Et Chicot continua de tracer des figures sur le sable avec sa baguette.
Ci. 10, 000
Huit mille pour la Guyenne, ci. 8, 000
Seize mille pour le Béarn et la Navarre, ci. 16, 000
Total 34, 000
– Tu crois donc, dit Henri, que le roi de Navarre fera alliance avec mon frère?
– Pardieu!
– Tu crois donc qu'il est pour quelque chose dans sa fuite?
Chicot regarda Henri fixement.
– Henriquet, dit-il, voilà une idée qui n'est pas de toi.
– Pourquoi cela?
– Parce qu'elle est trop forte, mon fils.
– N'importe de qui elle est; je t'interroge, réponds.

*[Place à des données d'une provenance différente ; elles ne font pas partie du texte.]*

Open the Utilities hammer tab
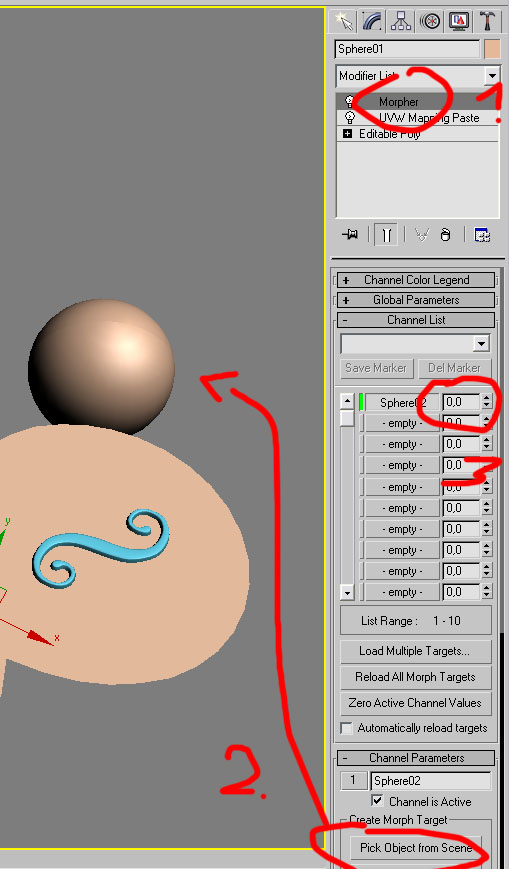 [487, 22]
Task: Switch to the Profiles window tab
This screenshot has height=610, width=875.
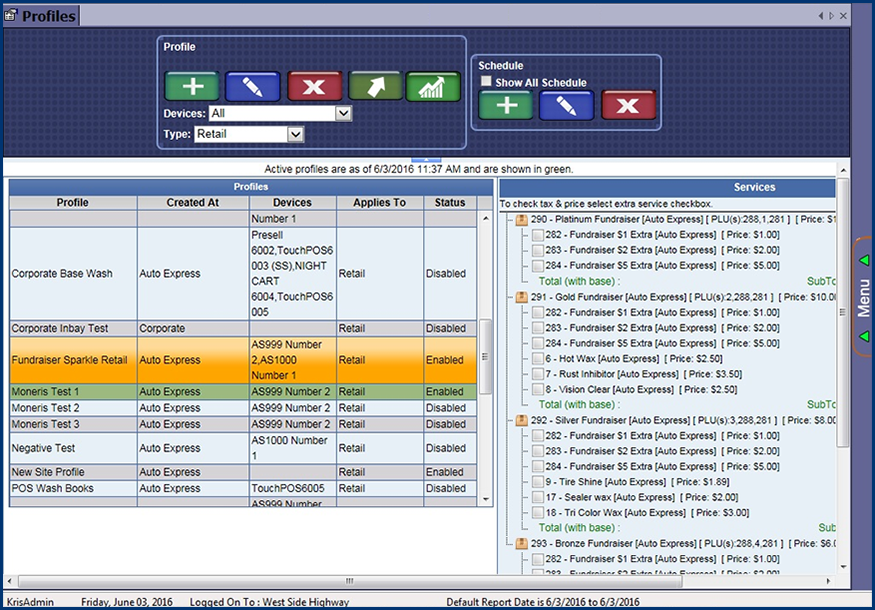Action: coord(41,16)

Crois-tu que Henri de Navarre soit pour quelque chose dans la fuite de mon frère?
– Eh! fit Chicot, j'ai entendu du côté de la rue de la Ferronnerie un Ventre-saint-gris! qui, aujourd'hui que j'y pense, me paraît assez concluant.
– Tu as entendu un Ventre-saint-gris! s'écria le roi.
– Ma foi, oui, répondit Chicot, je m'en souviens aujourd'hui seulement.
– Il était donc à Paris?
– Je le crois.
– Et qui peut te le faire croire!
– Mes yeux.
– Tu as vu Henri de Navarre?
– Oui.
– Et tu n'es pas venu me dire que mon ennemi était venu me braver jusque dans ma capitale!
– On est gentilhomme ou on ne l'est pas, fit Chicot.
– Après?
– Eh bien! si l'on est gentilhomme, on n'est pas espion, voilà tout.
Henri demeura pensif.
– Ainsi, dit-il, l'Anjou et le Béarn! mon frère François et mon cousin Henri!
– Sans compter les trois Guise, bien entendu.
– Comment! tu crois qu'ils feront alliance ensemble?
– Trente-quatre mille hommes d'une part, dit Chicot en comptant sur ses doigts: dix mille pour l'Anjou, huit mille pour la Guyenne, seize mille pour le Béarn; plus vingt ou vingt-cinq mille sous les ordres de M. de Guise, comme lieutenant général de les armées; total, cinquante-neuf mille hommes; réduisons-les à cinquante mille, à cause des gouttes, des rhumatismes, des sciatiques et autres maladies. C'est encore, comme tu le vois, mon fils, un assez joli total.
– Mais Henri de Navarre et le duc de Guise sont ennemis.